У Свенельда от переполнявшего его страха клацали зубы, глаза застилал холодный липкий пот.
— Да что же это, во имя всех богов?
— Морок, — ответил Коста. — Некто могучий и злой пугает людей, а как совладать с этим…
Свенельд видел, что кто-то из его людей, как оглашенный, с криком кинулся в чащу, кто-то на своих бросался, кто-то взывал к помощи невесть от кого.
— Эй, Свенельд! — как сквозь лихорадку горячечную различил посадник голос Косты. — Вода тут нужна. Да не чародейская, а та, какую с собой иногда христиане носят. Есть ли среди твоих людей такие, кто поклоняется Единому?
Свенельд сжал виски, пытаясь сквозь обрушивающийся ужас вспомнить, кто из христиан есть в его дружине. А ведь есть же…
— Стоюн поклоняется распятому сыну плотника, — насилу выговорил он. — У него спроси.
Как Коста умудрялся справляться с наваждением, было трудно представить. Но тот все же сумел разыскать высокого воя, выспросил у него, что надо. И ведь не ошибся. Вскоре Свенельд уже видел, как Коста да еще пара волхвов обходят округу, что-то брызгая на колышущиеся ветви. Соображать будто легче стало. Он заметил, что лес замирает, люди оседают на землю, все еще бурно дыша, однако уже не голося, как оглашенные. Вскоре и вообще тихо стало, только служители все еще описывали круги вокруг стойбища, размахивая амулетами.
— Сколько же воды было у Стоюна, раз так быстро помогло? — спросил Свенельд у Косты.
— А много ее и не надо. Зато водица эта христианская против морока — самое верное дело.
Тут было о чем задуматься. Однако не дали. Подошел один из волхвов с сообщением, что принесенная из лесу старая древлянка отходит. Кличет к себе посадника.
Енея была еле жива. Слабо приоткрыла глаза, когда Свенельд подсел рядом.
— Скажу что… Я бы и не поверила, но чую, не солгал мне черный.
— Кто-кто?
Ее голос едва прошелестел:
— Малфутка-то моя — чародейка. Сила у нее немалая…

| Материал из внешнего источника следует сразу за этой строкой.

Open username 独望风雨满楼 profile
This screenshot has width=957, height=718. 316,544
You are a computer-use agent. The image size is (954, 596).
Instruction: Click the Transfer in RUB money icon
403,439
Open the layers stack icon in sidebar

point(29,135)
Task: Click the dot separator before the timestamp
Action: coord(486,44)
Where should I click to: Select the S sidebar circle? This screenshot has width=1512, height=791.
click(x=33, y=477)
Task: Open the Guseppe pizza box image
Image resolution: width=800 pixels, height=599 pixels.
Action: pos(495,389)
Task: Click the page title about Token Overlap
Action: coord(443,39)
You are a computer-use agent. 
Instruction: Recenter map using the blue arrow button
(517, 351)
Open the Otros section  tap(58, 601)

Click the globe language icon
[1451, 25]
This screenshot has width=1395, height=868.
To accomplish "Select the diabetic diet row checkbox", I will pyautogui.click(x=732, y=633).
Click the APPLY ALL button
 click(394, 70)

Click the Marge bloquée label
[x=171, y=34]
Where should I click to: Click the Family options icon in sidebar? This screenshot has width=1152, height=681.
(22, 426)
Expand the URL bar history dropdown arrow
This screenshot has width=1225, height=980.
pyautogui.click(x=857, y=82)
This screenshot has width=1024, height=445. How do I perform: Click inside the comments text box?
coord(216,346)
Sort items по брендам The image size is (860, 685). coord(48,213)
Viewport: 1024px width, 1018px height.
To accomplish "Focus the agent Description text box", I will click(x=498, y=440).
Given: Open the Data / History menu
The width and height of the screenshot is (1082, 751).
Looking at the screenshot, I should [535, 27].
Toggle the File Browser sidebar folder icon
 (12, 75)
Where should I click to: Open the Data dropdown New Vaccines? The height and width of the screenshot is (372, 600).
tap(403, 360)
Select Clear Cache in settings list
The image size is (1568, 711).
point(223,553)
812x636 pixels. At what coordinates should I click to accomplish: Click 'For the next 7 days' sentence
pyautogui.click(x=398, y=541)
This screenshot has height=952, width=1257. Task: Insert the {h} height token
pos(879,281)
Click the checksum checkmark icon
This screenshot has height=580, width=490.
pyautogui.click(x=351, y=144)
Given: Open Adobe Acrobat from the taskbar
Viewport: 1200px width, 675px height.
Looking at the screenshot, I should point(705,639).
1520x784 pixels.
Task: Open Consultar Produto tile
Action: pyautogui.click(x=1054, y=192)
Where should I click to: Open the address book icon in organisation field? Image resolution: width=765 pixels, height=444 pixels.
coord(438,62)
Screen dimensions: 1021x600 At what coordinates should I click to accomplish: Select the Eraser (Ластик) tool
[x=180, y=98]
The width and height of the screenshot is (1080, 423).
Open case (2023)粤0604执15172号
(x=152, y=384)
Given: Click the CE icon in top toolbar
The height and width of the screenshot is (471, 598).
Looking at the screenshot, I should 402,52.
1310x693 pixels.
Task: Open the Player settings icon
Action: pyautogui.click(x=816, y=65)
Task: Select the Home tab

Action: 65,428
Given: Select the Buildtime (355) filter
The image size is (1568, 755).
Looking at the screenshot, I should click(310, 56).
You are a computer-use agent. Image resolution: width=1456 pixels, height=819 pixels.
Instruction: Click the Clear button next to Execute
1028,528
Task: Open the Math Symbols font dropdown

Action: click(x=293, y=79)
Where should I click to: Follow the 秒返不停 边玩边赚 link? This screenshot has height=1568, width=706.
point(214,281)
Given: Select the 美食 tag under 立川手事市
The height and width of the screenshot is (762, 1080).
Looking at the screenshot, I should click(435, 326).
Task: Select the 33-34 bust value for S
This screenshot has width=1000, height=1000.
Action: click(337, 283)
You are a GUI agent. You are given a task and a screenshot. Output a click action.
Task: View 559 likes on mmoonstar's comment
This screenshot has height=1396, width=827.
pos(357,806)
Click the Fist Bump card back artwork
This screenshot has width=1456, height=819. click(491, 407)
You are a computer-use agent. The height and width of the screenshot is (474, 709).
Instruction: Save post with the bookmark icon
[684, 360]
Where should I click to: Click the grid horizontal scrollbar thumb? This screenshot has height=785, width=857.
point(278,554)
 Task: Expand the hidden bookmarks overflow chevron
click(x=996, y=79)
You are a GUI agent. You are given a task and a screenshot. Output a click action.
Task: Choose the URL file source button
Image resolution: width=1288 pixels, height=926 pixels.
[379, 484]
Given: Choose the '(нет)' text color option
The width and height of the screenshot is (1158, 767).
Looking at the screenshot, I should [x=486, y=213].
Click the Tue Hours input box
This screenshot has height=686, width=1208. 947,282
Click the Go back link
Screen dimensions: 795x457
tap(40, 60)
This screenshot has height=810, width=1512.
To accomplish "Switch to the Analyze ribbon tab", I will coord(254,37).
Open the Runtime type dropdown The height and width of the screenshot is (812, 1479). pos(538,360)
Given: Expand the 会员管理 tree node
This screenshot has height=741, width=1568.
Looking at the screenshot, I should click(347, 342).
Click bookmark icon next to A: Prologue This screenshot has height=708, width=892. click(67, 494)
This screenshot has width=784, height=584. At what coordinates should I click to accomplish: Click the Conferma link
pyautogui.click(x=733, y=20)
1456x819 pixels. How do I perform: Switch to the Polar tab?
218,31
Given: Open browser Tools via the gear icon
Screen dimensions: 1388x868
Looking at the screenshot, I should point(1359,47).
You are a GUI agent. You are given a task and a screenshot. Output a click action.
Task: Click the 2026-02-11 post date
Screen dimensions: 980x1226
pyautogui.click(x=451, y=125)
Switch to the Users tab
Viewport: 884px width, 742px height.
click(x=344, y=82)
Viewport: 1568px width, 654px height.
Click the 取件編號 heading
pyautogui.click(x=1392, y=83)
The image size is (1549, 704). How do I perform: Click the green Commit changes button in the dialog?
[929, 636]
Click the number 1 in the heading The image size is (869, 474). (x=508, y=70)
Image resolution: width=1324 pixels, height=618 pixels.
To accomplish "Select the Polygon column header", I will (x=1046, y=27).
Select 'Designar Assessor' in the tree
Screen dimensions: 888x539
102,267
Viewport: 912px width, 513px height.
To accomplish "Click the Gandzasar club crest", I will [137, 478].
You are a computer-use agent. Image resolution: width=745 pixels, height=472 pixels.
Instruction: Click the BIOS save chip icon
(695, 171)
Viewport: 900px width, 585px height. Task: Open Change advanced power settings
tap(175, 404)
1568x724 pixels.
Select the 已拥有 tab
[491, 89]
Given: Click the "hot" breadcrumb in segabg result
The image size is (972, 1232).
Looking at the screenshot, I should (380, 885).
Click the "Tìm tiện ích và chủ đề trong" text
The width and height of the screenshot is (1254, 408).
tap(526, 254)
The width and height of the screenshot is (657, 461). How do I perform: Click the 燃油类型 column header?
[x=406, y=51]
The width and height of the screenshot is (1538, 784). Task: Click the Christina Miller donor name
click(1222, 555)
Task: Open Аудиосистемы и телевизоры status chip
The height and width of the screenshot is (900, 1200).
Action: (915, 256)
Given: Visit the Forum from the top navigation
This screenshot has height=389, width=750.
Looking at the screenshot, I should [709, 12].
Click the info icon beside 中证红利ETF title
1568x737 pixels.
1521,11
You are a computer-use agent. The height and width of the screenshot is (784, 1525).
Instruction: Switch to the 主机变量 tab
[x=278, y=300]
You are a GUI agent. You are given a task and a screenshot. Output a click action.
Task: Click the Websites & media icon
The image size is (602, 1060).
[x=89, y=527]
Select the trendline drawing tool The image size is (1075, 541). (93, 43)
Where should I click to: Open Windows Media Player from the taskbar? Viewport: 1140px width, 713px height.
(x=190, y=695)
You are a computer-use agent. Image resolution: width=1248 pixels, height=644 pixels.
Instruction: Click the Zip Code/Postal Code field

И все. Взгляд словно улетел куда-то, изможденность сменилась покоем.
Свенельд закрыл ладонью ее глаза и пошел к своим. Видел, как уже полностью оправившийся воевода Дубун обходит стоянку, оглядывает, что да где. Пострадавших подсчитывает, отдает распоряжения. Свенельду надо было бы ему помочь, а он об услышанном думал. Такая милая и ласковая девушка, как Малфрида, и с чародейством знается? Но посаднику казалось, что он и раньше уже догадывался об этом… Или знал? И вспомнилось ему, как девушка ворожила на снег и тот пошел, будто по ее повелению. И тем не менее, варягу не верилось. Чтобы такую силищу ведовскую иметь… Нуда ладно. Если Малфрида и чародейка, что ему с того? Ах, найти бы ее и, если она на самом деле кудесница, то с ее силой… Малфрида ему верной была, любила, вот и помогла бы в этом непростом полюдье.
И опять не дали ему поразмыслить спокойно. Подошел ярл Торбьорн с сообщением, что захваченный волхв Митавша говорить начал.
В землянке, где пытали волхва, стоял спертый запах древесного угля, крови и пота. Свенельд даже закашлялся от смрада, посмотрел на окровавленное тело на земляном полу — страшное, со вздувшимися волдырями там, где недавно была рыжая борода волхва. Митавшу отлили водой, он поднял голову, глянул на варяга.
— Только с тобой говорить буду, посадник. Остальные пусть прочь идут.
Когда они остались вдвоем, Митавша сказал:
— Есть у нас ведьма, которой одной под силу сделать то, с чем и десяток ведунов не управится. И сидит она на Нечистом Болоте, там, где островок соснами порос. Знакомо тебе то место, варяг?
Свенельд чуть кивнул, а у самого сердце гулко забилось. Не любил он вспоминать, что там пережить пришлось и какого страха натерпеться. Хотя чего там… После недавнего непонятного ужаса предыдущему было хоть какое-то объяснение.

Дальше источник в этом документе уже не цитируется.